Kiteworks Warns AI Security Gaps Leave Energy Infrastructure Exposed to Nation-State Attacks
New research from Kiteworks has identified several risks emerging across the energy and utilities sector in 2026. The findings indicate that AI red-teaming gaps leave operational systems untested against nation-state threats, coupled with weak centralized monitoring that allows attacks to persist undetected. Organizations are also facing extended incident response dwell times due to the absence of AI-specific playbooks, while limited board-level engagement continues to delay necessary security investments.
Compounding these issues are encryption gaps in AI training data that expose sensitive operational intelligence. The research underscores how early-stage AI governance remains insufficient in the sector. Only 9% of energy organizations report conducting AI red-teaming, while just 14% maintain AI-specific incident response playbooks, leaving critical systems vulnerable to increasingly sophisticated adversaries.
Predictions for 2026
During 2026, Kiteworks predicts that nation-state actors will exploit red-teaming gaps to compromise critical infrastructure AI. Weak centralized monitoring will leave AI attacks undetected until physical impacts occur. Incident response gaps will extend AI compromise dwell time and damage, while board underattention to AI governance will delay critical security investments. Additionally, encryption gaps will expose AI training data containing grid operations intelligence.
Kiteworks recognizes the sector’s strengths in point controls, dataset access controls, isolated training environments, and privacy impact assessments. However, it notes that the energy and utilities sector trails in centralized monitoring, adversarial testing, and incident response capabilities necessary to defend AI systems against nation-state actors and sophisticated threat groups.
Critical Vulnerabilities
The report highlights that the red-teaming gap is the most dangerous vulnerability for energy. At just 9%, the sector trails the global average by 15 points and sits far behind defense and security (55%), technology (34%), and financial services (30%). For critical infrastructure increasingly dependent on AI for grid optimization, predictive maintenance, demand forecasting, and pipeline monitoring, this represents an invitation to sophisticated adversaries.
With 91% of energy organizations never conducting AI red-team exercises, adversaries face untested attack surfaces. Prompt injection attacks on grid management AI, adversarial inputs to pipeline monitoring systems, and model poisoning in predictive maintenance remain unexplored in the vast majority of energy organizations.

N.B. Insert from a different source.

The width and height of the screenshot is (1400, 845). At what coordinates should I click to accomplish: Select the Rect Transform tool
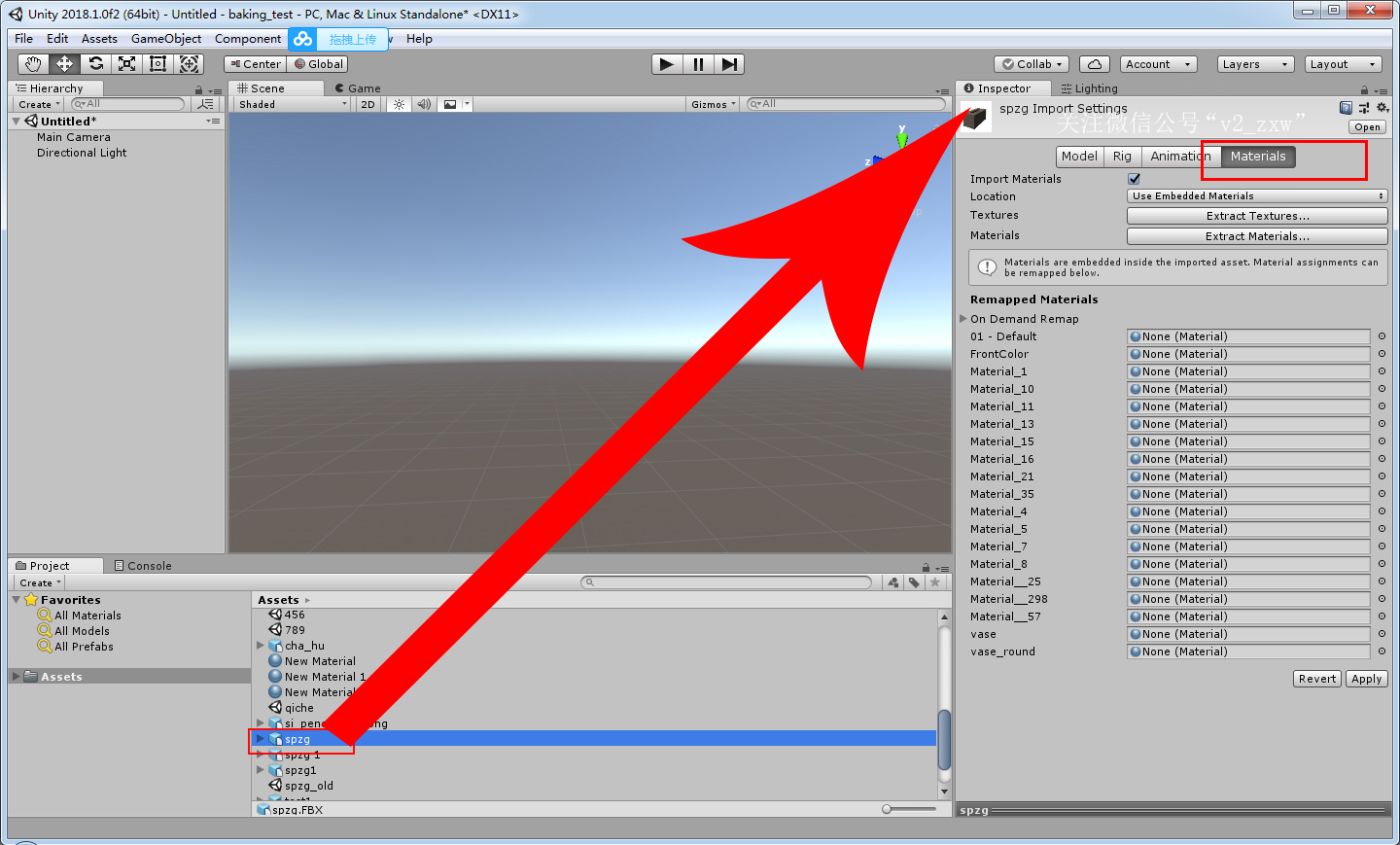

Recommendations for Improvement
Organizations must focus on establishing AI red-teaming programs immediately, especially for AI systems interfacing with operational technology. Engaging specialized red-team services with critical infrastructure experience is crucial. Testing should cover prompt injection, adversarial inputs, model poisoning, and data extraction across grid management, pipeline monitoring, and predictive maintenance systems. This is a national security priority, not just an organizational one.
The AI data gateway gap reveals energy’s architectural vulnerability, with only 18% adoption trailing the global average by 17 points while dataset access controls lead at 50%. This pattern shows that while the sector has implemented controls at individual systems and datasets, it hasn’t built the centralized visibility layer necessary to aggregate signals across the AI environment.
Sophisticated adversaries do not attack single systems in isolation; they move laterally, compromising multiple components and masking their activity across distributed infrastructure. Energy’s point-control approach may detect anomalies at individual assets, but without centralized gateway monitoring, organizations cannot correlate signals across systems to identify coordinated attacks before they achieve physical impact.
The Need for Incident Response Playbooks
At just 14% AI incident playbook adoption, energy trails the global average by 13 points. When AI system compromises occur, 86% of energy organizations will be building their response in real time. The implications for critical infrastructure are severe, as extended dwell time in energy AI systems allows adversaries to study grid operations and identify cascading failure points.
Organizations must develop AI-specific incident response playbooks for critical infrastructure contexts, documenting response procedures for model poisoning, adversarial manipulation, data exfiltration, and coordinated attacks on grid management systems. Conducting tabletop exercises with scenarios specific to energy AI threats would enhance preparedness.
Elevating AI Governance
While energy boards show appropriate attention to regulatory compliance (50%) and OT/IoT security (23%), AI governance attention at 32% trails the global average by 14 points. The sector must frame AI governance as a critical infrastructure protection priority, connecting AI security investments to grid reliability, public safety, and national security outcomes.
Finally, organizations should implement defense-in-depth data protection for AI training data. Closing the 12-point encryption gap requires encrypting all training data containing grid operations intelligence, with formal classification and protection of AI training datasets.